Hiç şüphe yok ki, günümüz şartları bilgili olmayı, bilgiyi kullanmayı, teknolojiden faydalanmayı, kendi alanında uzmanlaşmayı gerekli kılmaktadır. Bütün bu gereklilikler sebebiyle kardeşlerimizin kendi alanlarında söz sahibi olabilmeleri, okullarını bitirip bu sayede dinlerine ve Müslümanlara hizmet edebilmeleri için çok çalışmaları gerekmektedir. Hem ailelerinin kendilerine verdiği maddi ve manevi emeğe, hem de Müslüman kardeşlerinin, yetişmeleri konusunda sarf ettiği çabalara hürmeten okullarında başarılı olmak zorundadırlar. Dolayısıyla her kardeşimizin, seçtiği alanda sözü dinlenir bir uzman, bilgi düzeyi yüksek bir aydın, entelektüel birikim ve kapasite açısından emsallerinden önde, İslamî ilimlerde yeterli, İslamî şahsiyet, ahlak ve edepte örnek olmasını umuyor ve temenni ediyoruz.

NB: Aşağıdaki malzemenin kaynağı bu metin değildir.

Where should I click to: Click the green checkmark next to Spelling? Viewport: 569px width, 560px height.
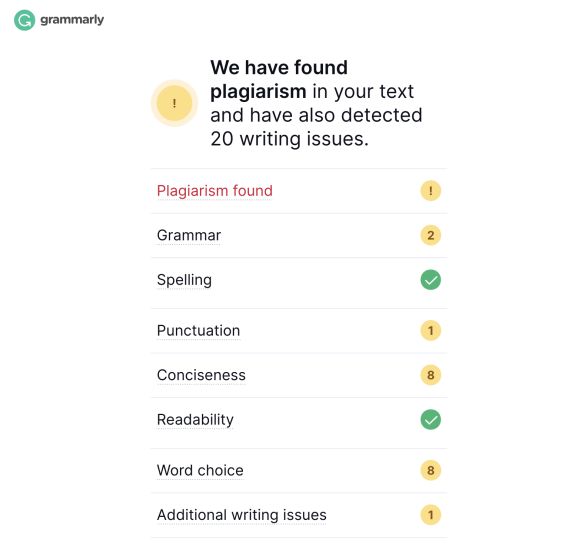pyautogui.click(x=430, y=280)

Bu umut ve temennilerimizin gerçekleşebilmesi için, kardeşlerimizin İslamî ahlak ve şahsiyetlerini korumaları, dini ve imani konularda taviz vermemeleri, ibadetlerinde gevşeklik göstermemeleri gerekmektedir. Zamanımızın büyük bir ahlaki çöküntü içinde olduğunu ve bu çöküntünün merkezinde üniversitelerin durduğunu hiçbir kardeşimiz aklından çıkarmamalıdır. Bu nedenle çeşitli illerde, değişik üniversitelerin farklı fakülte ve yüksekokullarında okuyan kardeşlerimiz imani, ameli ve ahlaki açıdan kendilerini muhafaza etmek zorundadırlar. Ortam çok kötü olsa bile, bundan etkilenmemek ve İslamî şahsiyeti korumak, her kardeşimizin öncelikli vazifeleri arasında olmalıdır. Üniversite ortamı, serbest bir ortamdır, ancak bu serbestiyet, biz Müslümanlar açısından başıboşluk anlamına gelmemelidir. Müslüman olmamız itibariyle, her nerede olursak olalım, hayatımıza bir düzen vermek, günlük yaşantımızı ve şahsiyetimizi bir otokontrole tabi tutmak zorundayız.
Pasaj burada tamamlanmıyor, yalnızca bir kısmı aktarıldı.